Pour que les changements soient pérennes, l’auditeur recommande la mise en place d’« instances de dialogue opérantes ». Il préconise aussi un accompagnement individuel et dans la durée. Une fois les fonctions redéfinies, le cabinet suggère de vérifier leur adéquation avec les profils en place. « Ce qui s’est passé continuera à se passer si des changements structurels ne sont pas réalisés », conclut le rapport.
La mise en œuvre des recommandations dépend maintenant du CA et de son nouveau président Jean-Paul Olinger en poste depuis un mois. « Le conseil d’administration est conscient de sa responsabilité et prendra les mesures nécessaires. Il s’est réuni à plusieurs reprises et des groupes de travail ont été institués pour discuter des pistes d’amélioration », fait-il savoir au Land.

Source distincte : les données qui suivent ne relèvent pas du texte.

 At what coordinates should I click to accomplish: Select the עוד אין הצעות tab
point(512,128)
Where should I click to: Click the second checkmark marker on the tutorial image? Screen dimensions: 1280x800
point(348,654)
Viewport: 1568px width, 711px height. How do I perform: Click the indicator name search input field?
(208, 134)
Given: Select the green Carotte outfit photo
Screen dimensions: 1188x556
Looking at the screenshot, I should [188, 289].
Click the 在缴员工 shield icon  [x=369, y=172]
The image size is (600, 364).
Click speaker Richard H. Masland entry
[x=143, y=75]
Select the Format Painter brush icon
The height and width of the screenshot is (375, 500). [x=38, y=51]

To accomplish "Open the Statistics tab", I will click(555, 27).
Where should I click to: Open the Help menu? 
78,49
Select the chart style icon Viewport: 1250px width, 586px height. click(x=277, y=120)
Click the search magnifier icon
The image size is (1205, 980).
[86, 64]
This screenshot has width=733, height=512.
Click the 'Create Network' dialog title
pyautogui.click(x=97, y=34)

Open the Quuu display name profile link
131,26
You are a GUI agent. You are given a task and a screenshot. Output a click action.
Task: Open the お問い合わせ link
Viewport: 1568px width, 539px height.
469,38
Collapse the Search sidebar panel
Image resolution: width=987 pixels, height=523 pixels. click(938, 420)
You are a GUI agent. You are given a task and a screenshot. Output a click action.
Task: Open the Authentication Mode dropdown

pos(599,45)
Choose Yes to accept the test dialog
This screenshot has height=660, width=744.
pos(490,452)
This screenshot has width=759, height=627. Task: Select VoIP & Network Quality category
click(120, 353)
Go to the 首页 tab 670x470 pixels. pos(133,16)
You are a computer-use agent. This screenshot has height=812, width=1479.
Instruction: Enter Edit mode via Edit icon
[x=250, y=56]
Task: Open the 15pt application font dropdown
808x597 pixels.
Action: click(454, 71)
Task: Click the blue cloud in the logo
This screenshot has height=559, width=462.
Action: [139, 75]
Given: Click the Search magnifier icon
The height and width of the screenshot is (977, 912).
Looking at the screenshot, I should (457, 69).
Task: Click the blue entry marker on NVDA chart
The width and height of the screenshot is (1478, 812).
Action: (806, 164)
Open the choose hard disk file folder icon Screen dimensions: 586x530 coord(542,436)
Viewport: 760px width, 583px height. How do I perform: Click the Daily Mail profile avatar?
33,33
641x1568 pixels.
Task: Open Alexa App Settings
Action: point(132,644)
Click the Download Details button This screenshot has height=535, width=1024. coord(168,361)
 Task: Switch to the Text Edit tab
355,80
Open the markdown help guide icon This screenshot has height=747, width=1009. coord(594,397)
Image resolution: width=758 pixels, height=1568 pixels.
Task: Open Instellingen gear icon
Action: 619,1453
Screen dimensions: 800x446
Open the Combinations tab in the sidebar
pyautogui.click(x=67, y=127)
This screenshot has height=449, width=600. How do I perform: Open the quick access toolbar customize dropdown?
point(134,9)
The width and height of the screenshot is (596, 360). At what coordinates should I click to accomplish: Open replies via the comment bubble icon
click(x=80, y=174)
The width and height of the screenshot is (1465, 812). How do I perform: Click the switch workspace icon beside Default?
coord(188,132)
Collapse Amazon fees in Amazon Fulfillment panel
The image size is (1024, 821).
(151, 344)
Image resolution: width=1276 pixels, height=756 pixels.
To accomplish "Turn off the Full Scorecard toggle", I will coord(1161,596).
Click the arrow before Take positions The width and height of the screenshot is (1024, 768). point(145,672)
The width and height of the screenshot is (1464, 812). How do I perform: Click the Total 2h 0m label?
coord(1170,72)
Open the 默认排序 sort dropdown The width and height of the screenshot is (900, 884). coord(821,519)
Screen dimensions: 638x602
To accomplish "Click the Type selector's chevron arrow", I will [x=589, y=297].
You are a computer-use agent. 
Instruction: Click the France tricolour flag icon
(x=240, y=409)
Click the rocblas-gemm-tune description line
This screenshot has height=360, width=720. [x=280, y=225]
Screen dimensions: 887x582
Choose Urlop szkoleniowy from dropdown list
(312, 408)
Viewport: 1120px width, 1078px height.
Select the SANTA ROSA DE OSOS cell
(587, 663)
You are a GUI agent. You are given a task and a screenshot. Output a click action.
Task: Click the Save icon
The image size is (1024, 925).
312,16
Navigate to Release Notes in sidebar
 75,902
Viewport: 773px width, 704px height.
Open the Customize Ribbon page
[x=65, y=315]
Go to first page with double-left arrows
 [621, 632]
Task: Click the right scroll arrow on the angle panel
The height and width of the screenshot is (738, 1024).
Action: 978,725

Les thèmes identifiés sont : mission et définition du musée, gouvernance, bien-être de l’équipe, résilience financière, développement des publics. « Ces réunions visent à renforcer la communication interne entre les départements, la direction et le conseil d’administration, afin de jeter les bases de la prochaine phase de transformation et développement », détaille le président du CA. Prochain rendez-vous le 19 mai pour parler gouvernance.